Она плюхнулась на диван и кивнула на экран, где Брежнев безмолвно раскрывал рот под завершающуюся тухмановскую песню.
— Тихо плещется вода в стенках унитаза, вспоминайте иногда Колю-водолаза, — пропела Женя.
Лерка прыснула:
— А я не знала…
— Зато ты алгебру знаешь, — снова вспомнила о своем Женя.
— Женька, ты чудовищная зануда, — разозлилась Лера, — ну, не хочешь писать контрольную — заболей!
— Как же! Заболеешь у моей! Это твои тебе всегда верят, а мои заставляют температуру мерить, — ответила Женька.
— Ну, набей градусник.
— С тех пор как я его попыталась нагреть на батарее, и он показал 41,3, мама всегда со мной сидит … какое уж тут набить!
— Плохо твое дело, — вздохнула Лерка. Она снова подошла к полке с пластинками и теперь перебирала конверты, — а у тебя ничего нет послушать кроме этого?
— Неа, — сказала Женька, — у родителей пленки есть… но там только всякий Высоцкий и Визбор, по-моему.
— Ага, черное надежное золото, — скривилась Лерка, — мои это тоже любят.
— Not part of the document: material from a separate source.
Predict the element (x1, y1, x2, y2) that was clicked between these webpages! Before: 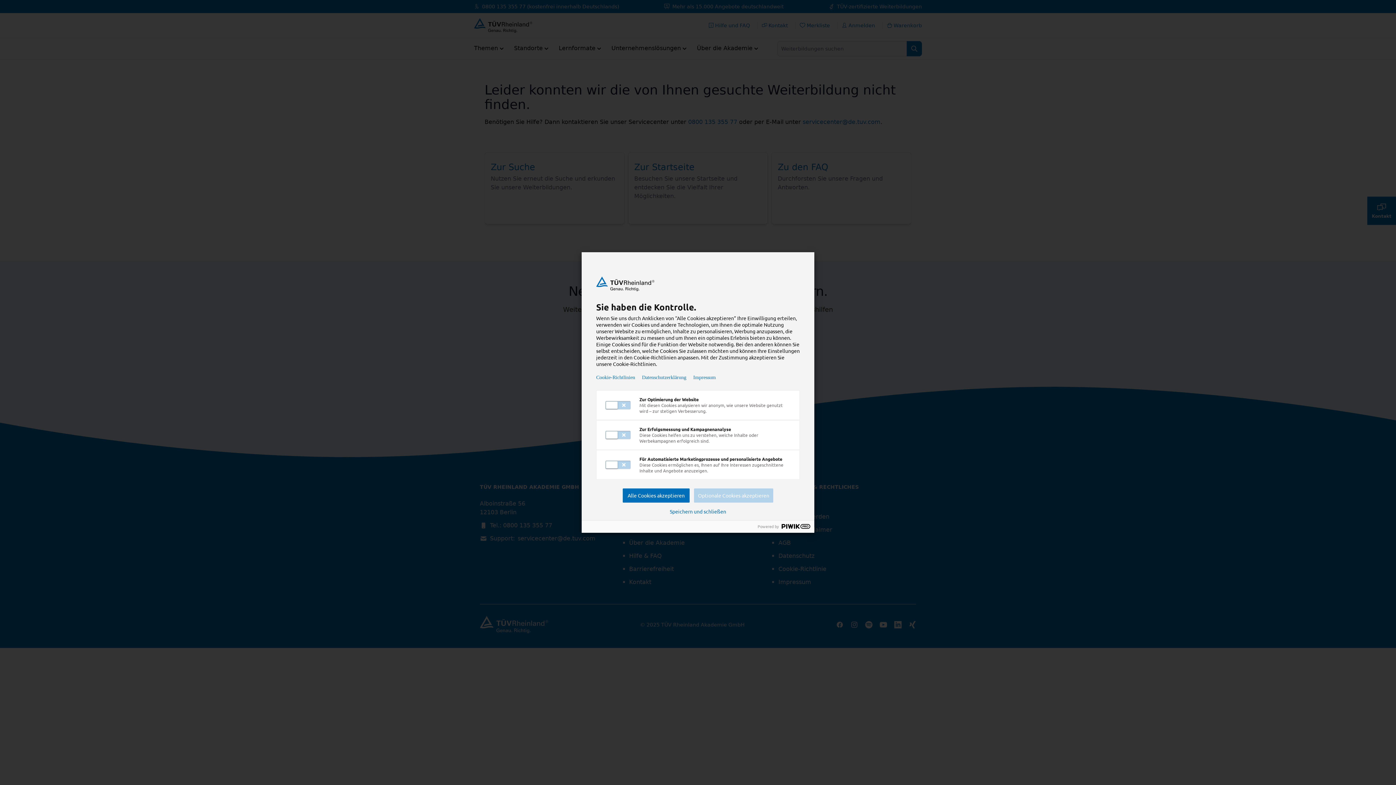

Тоска, — Она подняла иголку и перевернула пластинку, — значит, будем дальше слушать.
— Я в прошлом году болела, — сказала Женя, — так ее только что купили — я прямо обслушалась. До сих пор все наизусть помню.
— А чем ты болела? — спросила Лерка.
— Гриппом, — ответила Женя, — и потом меня еще таблетками траванули.
— Как траванули?
— Ну, у меня аллергия на эти… на антибиотики… на пенициллин. А меня оставили с бабушкой, и она об этом забыла. И когда врач пришел и выписал рецепт, то она тут же сбегала в аптеку, купила таблеток и меня ими накормила. Я чуть не померла.
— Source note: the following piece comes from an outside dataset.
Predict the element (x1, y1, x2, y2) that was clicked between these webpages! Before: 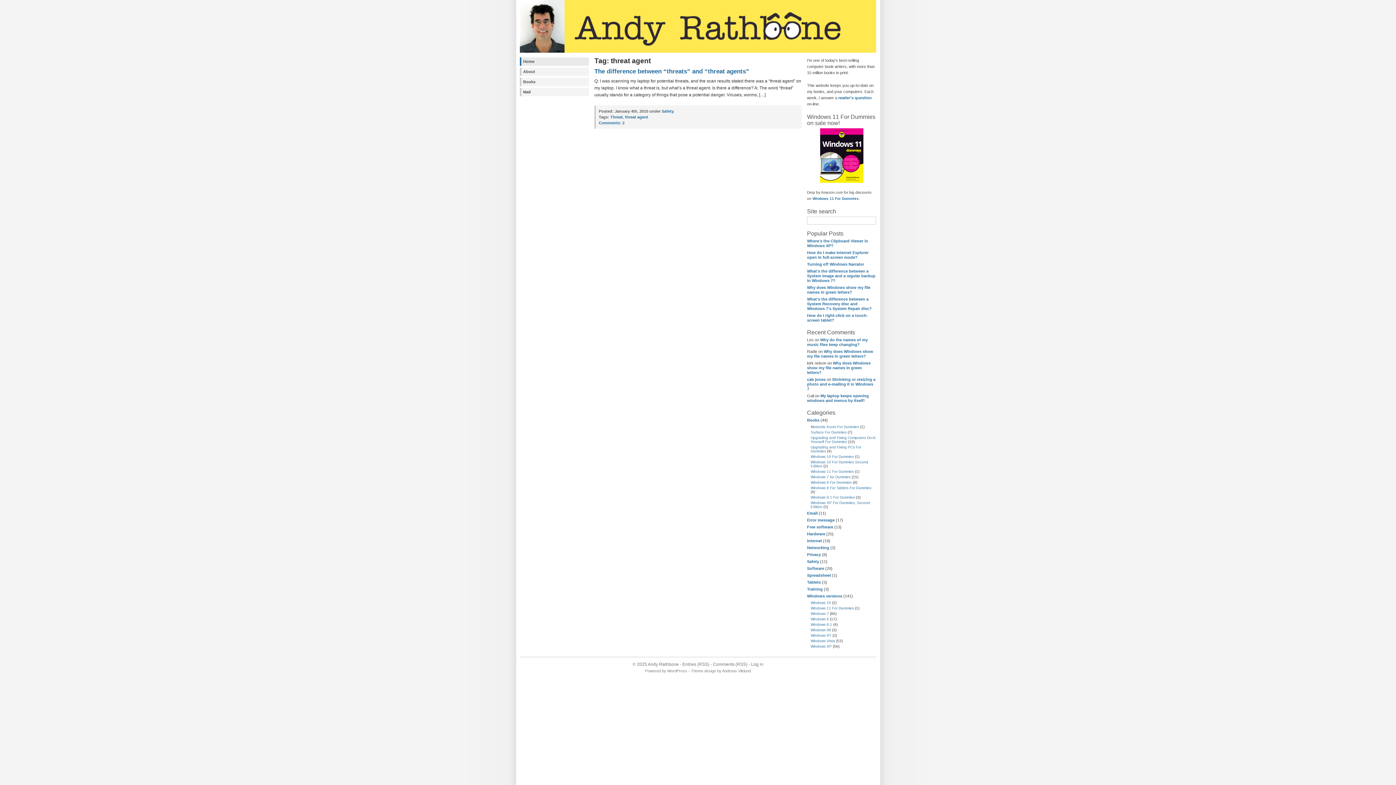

— А чего было? — заинтересовалась Лерка.
— Температура — ого-го! И вся опухла, просто как хрюшка была.
— Так это же классно!
— Это тебе классно в хрюшку превратиться, — огрызнулась Женька.
На хрюшку Лерке нечего было обижаться — она была самой худой в классе. Пропустив женькины слова мимо ушей, она продолжила:
— Смотри, что я придумала: ты сейчас принимаешь таблетку этого пенициллина, у тебя подскакивает температура, тебя укладывают в постель — и контрольную можно не писать!
— Классно! — Женька даже подпрыгнула на диване и тут же приуныла: — А где мы возьмем таблетки? Мама все выкинула.
— Наверняка у меня есть, — Лерка уже бежала в коридор, — я сейчас принесу.
— Только быстро, — прокричала ей вслед Женя, — а то мама скоро придет.
— Не переживай, — проорала Лерка из прихожей, — когда мама придет, ты уже будешь горячая, как солнце!
Они жили в одном доме, и Лерке было недалеко бежать. Женька видела в окно, как подруга выскочила из подъезда и стрелой полетела в соседний. Через пять минут она снова появилась на улице, победно помахав рукой. Женька побежала открывать дверь.
Лерка, сбросив пальто, влетела за ней в комнату.
— Принесла, принесла! — пританцовывала она.
— Ах ты мой Цветик-семицветик, — кинулась к ней Женя.
— Какой я тебе цветик-семицветик? — Лера вынула из кармана пачку таблеток и положила на стол. — Те самые?
— Те самые! Давай только полтаблетки, — предложила Женя, — а то от целой мне слишком плохо было… даже неотложку вызывали.
— Ну, ладно, пусть будет семицветик. Только ты больше не дразнись, а повторяй за мной, — Лера надломила таблетку пополам и встав на цыпочки подняла полтаблетки над головой:
— Вели, чтобы я завтра не пошла в школу! — крикнула Женька и Лера опустила ей таблетку на язык.
— Теперь рассосать — и все в ажуре, — сказала она.
— Ты таблетки спрячь, — только и успела сказать Женя, чувствуя, как волна поднимающегося откуда-то изнутри жара заливает ее солнечным теплом…
«Жигули» Олега заглохли за два квартала до дома Горского. «Жители деревни умеют по цвету облаков на закате или мычанию скотины определять погоду на завтра и виды на урожай, — думал Олег, запирая машину. — По-настоящему продвинутый городской житель должен по шуму глохнущего мотора машины определять курс доллара будущей осенью».